*** Begin section ***

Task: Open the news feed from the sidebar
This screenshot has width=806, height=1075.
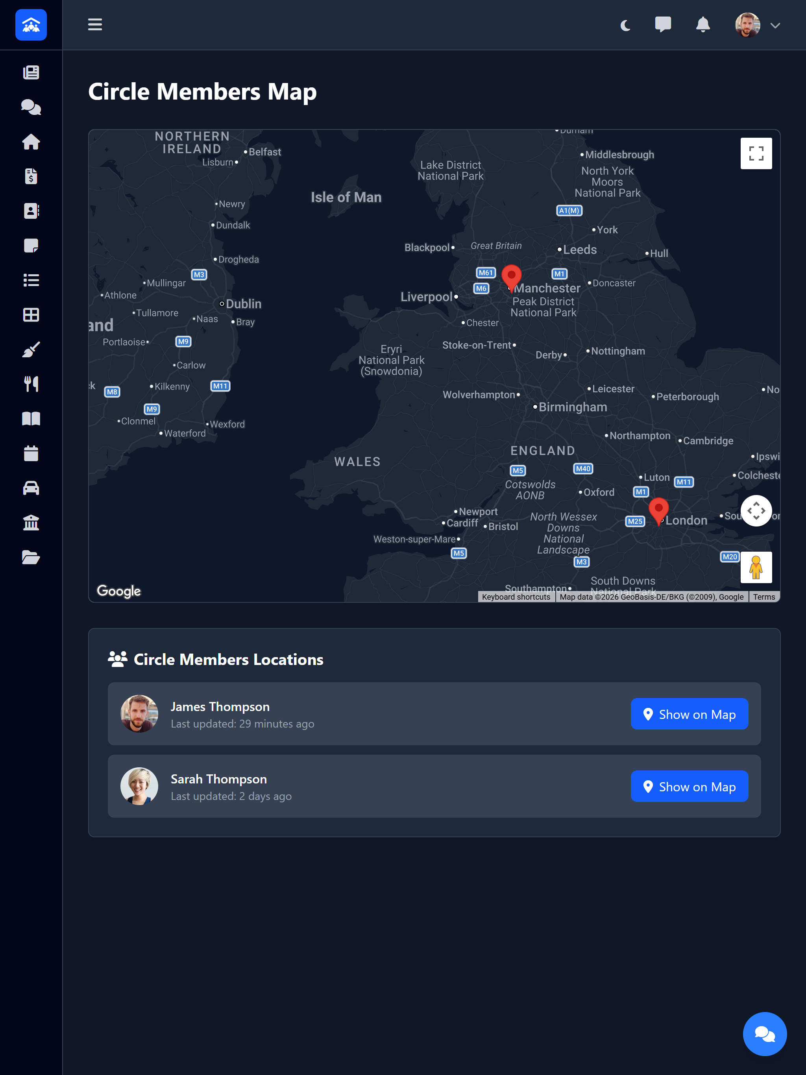Action: tap(31, 72)
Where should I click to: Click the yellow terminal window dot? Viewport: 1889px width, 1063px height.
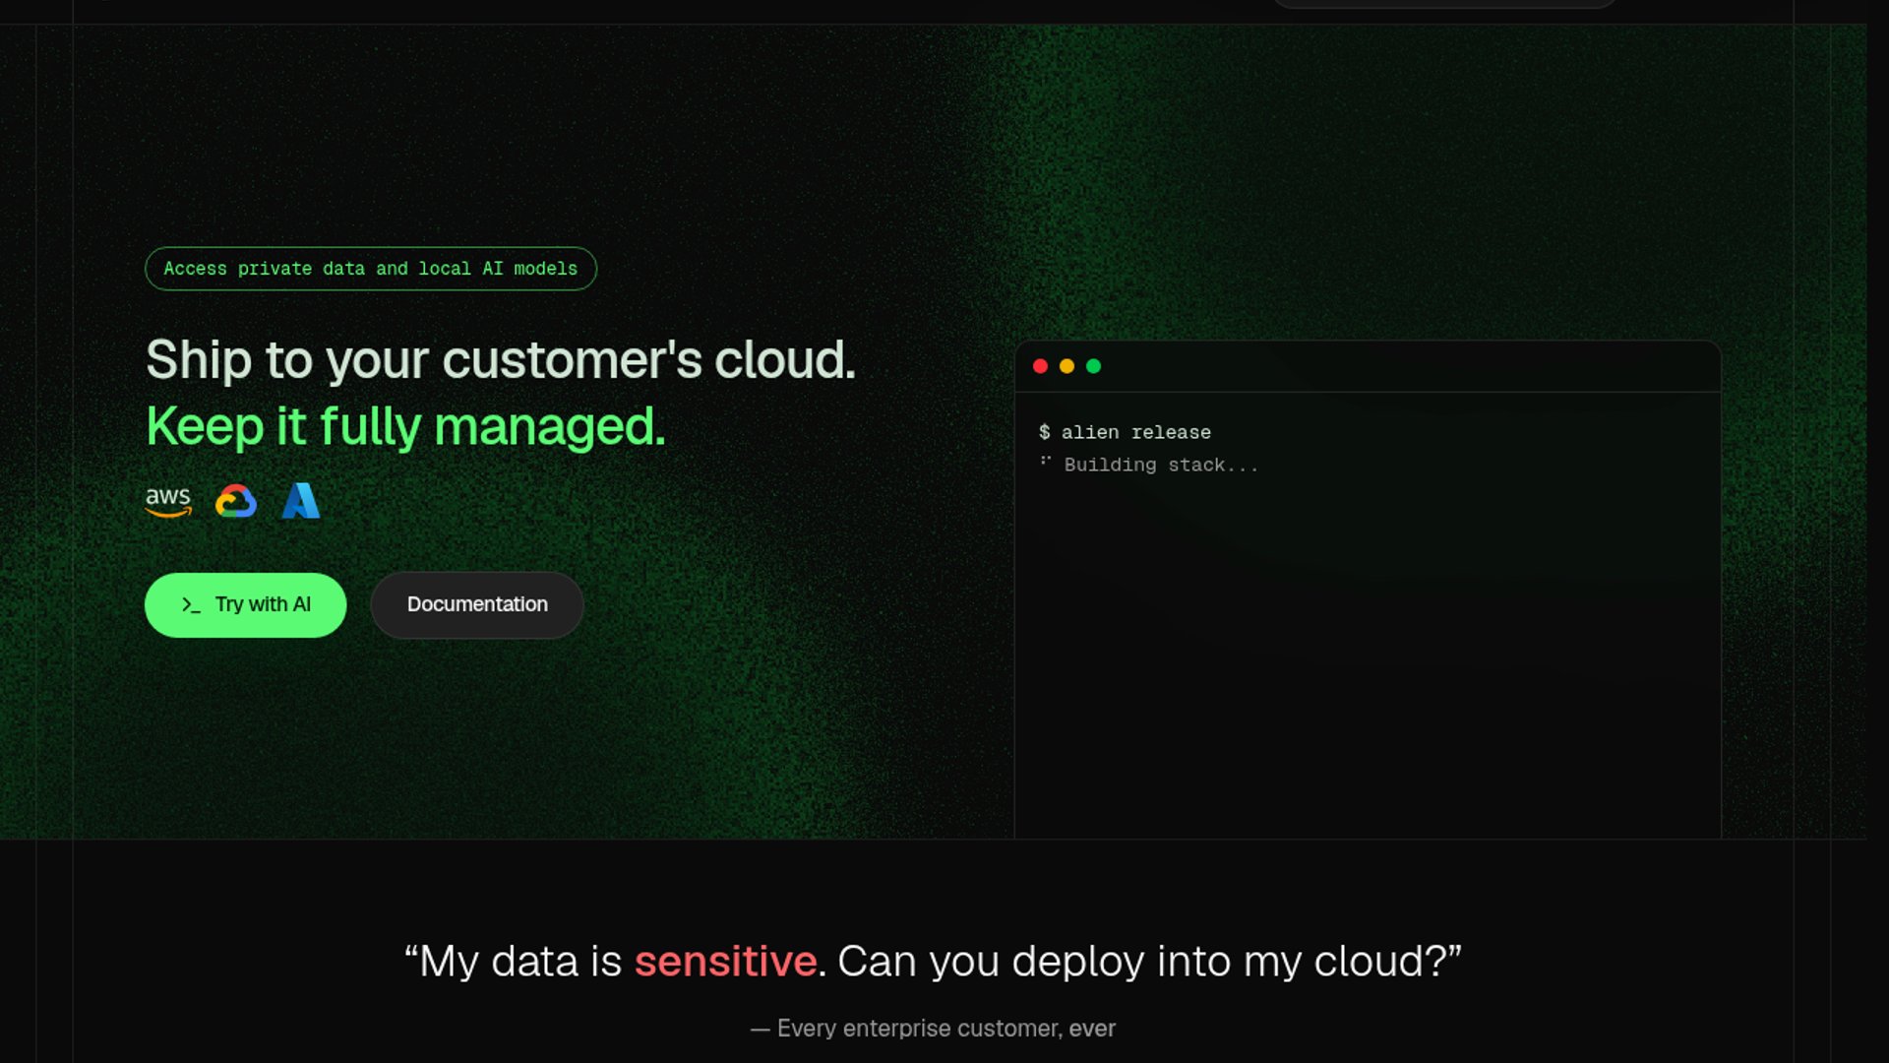pos(1066,366)
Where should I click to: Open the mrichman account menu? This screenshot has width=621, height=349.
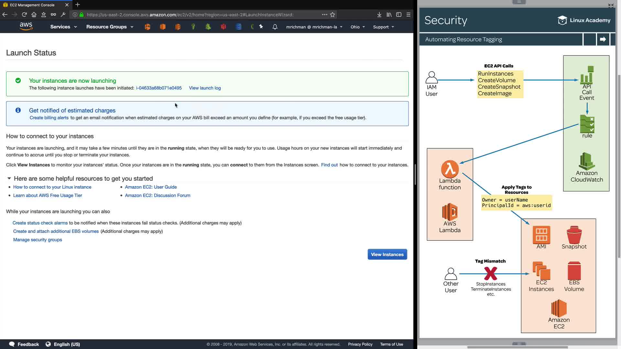pos(314,27)
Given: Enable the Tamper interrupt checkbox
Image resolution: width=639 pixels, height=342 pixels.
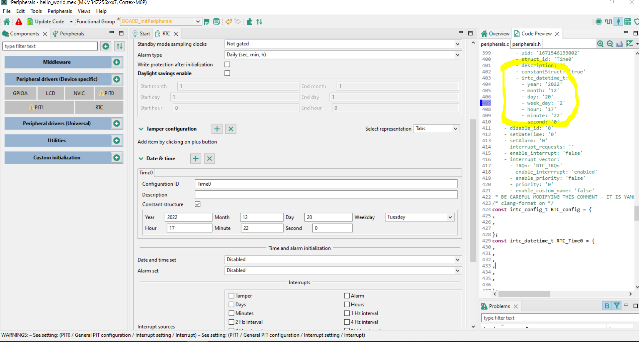Looking at the screenshot, I should (x=232, y=296).
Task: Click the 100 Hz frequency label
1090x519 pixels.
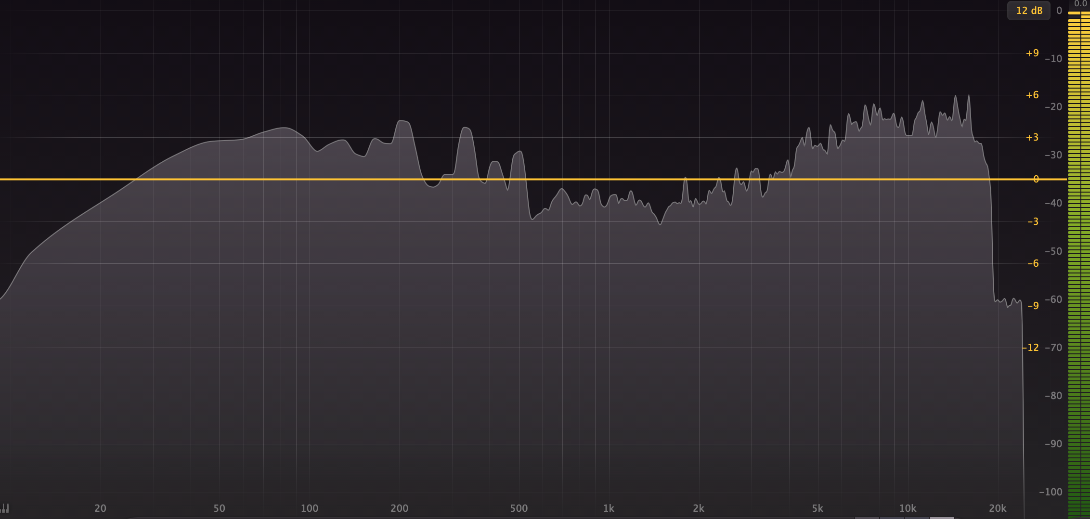Action: click(x=310, y=508)
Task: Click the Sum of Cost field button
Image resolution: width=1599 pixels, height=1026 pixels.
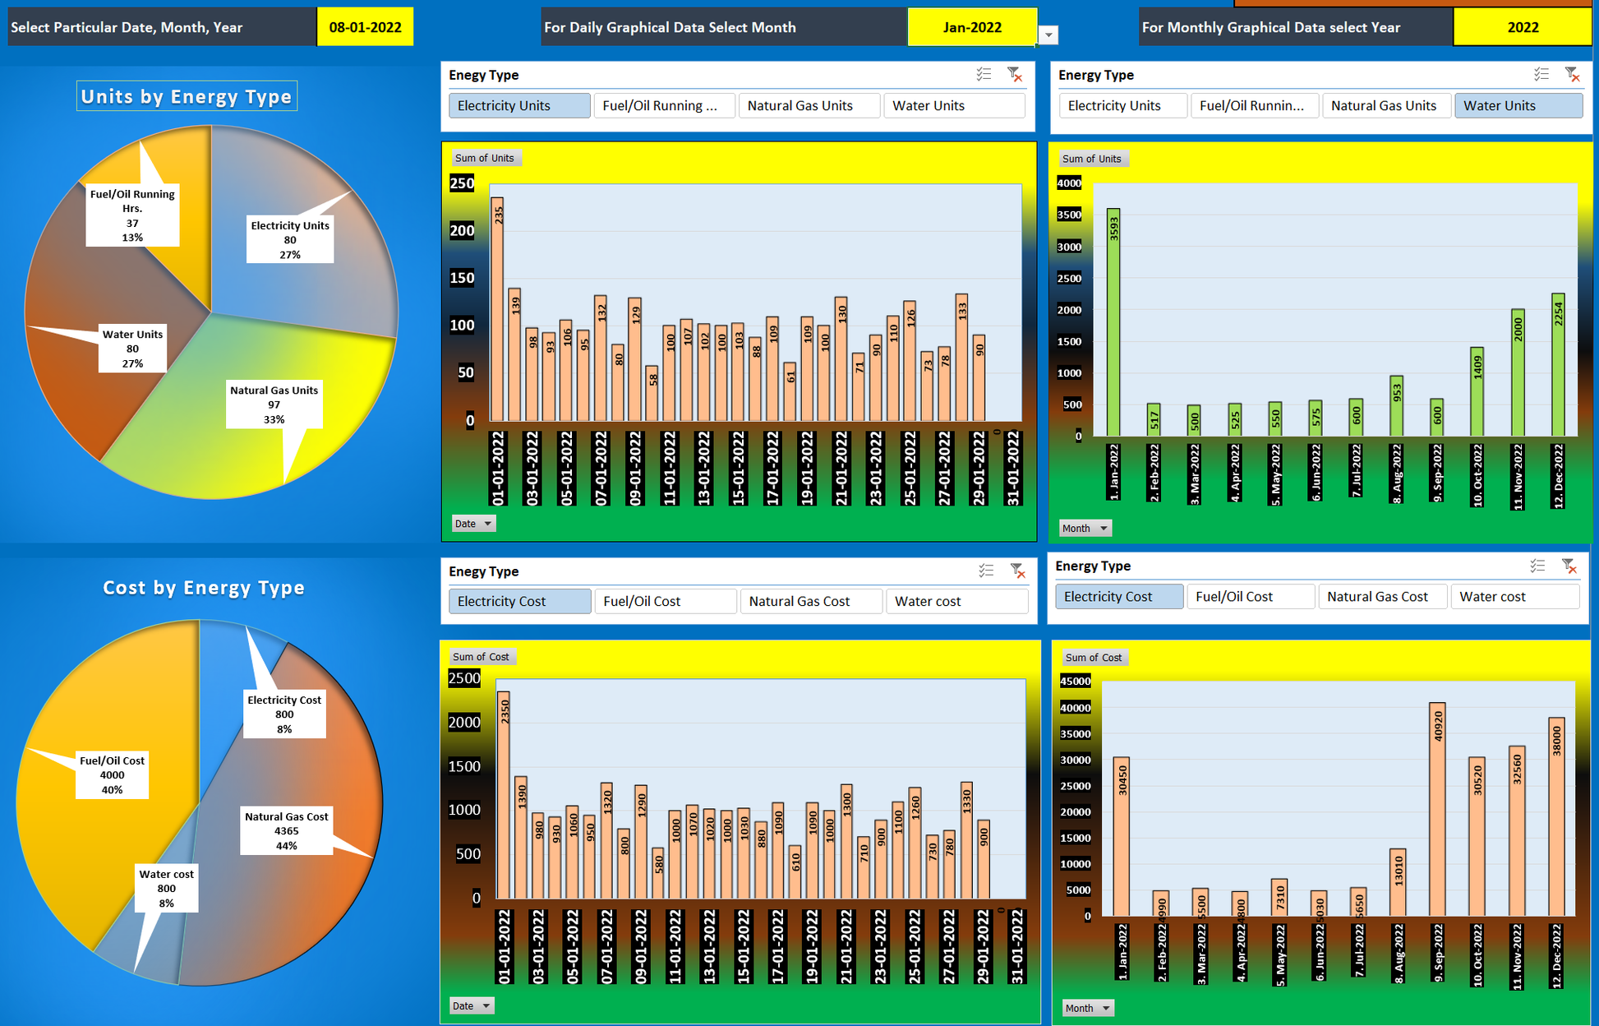Action: pyautogui.click(x=482, y=656)
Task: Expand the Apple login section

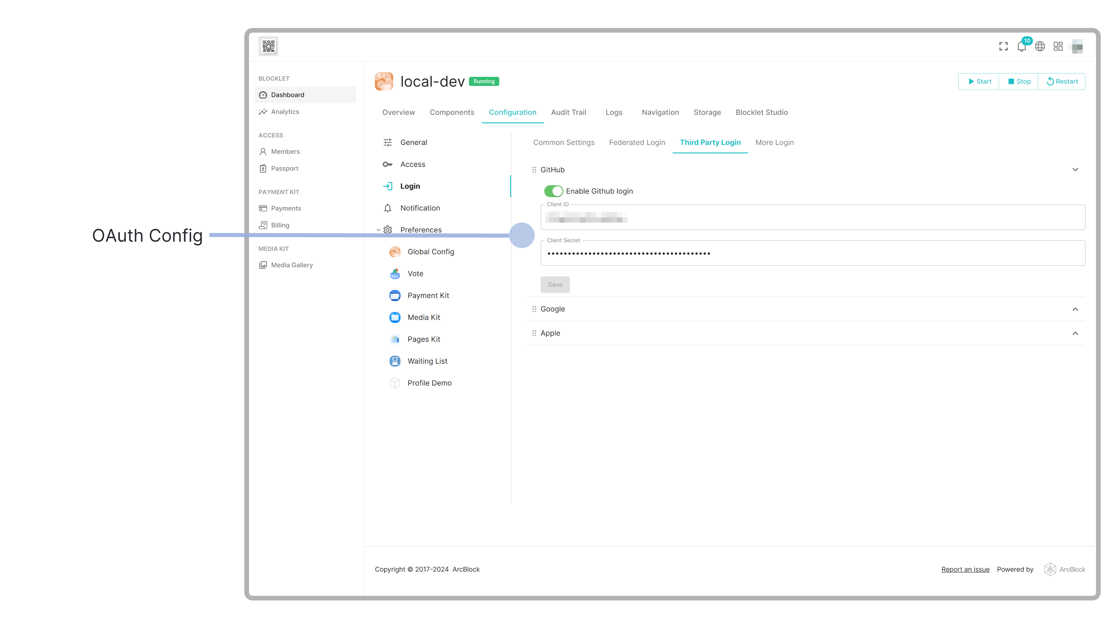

*** End section ***

Apart from the pictures, the entries above are to be repeated in full and exactly.

Task: Open the news feed from the sidebar
This screenshot has width=806, height=1075.
Action: tap(31, 72)
Where should I click to: Click the yellow terminal window dot? Viewport: 1889px width, 1063px height.
pos(1066,366)
Where should I click to: Open the mrichman account menu? This screenshot has width=621, height=349.
pos(314,27)
Given: Enable the Tamper interrupt checkbox
Image resolution: width=639 pixels, height=342 pixels.
Looking at the screenshot, I should (x=232, y=296).
Task: Click the 100 Hz frequency label
1090x519 pixels.
Action: click(x=310, y=508)
Task: Click the Sum of Cost field button
Image resolution: width=1599 pixels, height=1026 pixels.
Action: pyautogui.click(x=482, y=656)
Task: Expand the Apple login section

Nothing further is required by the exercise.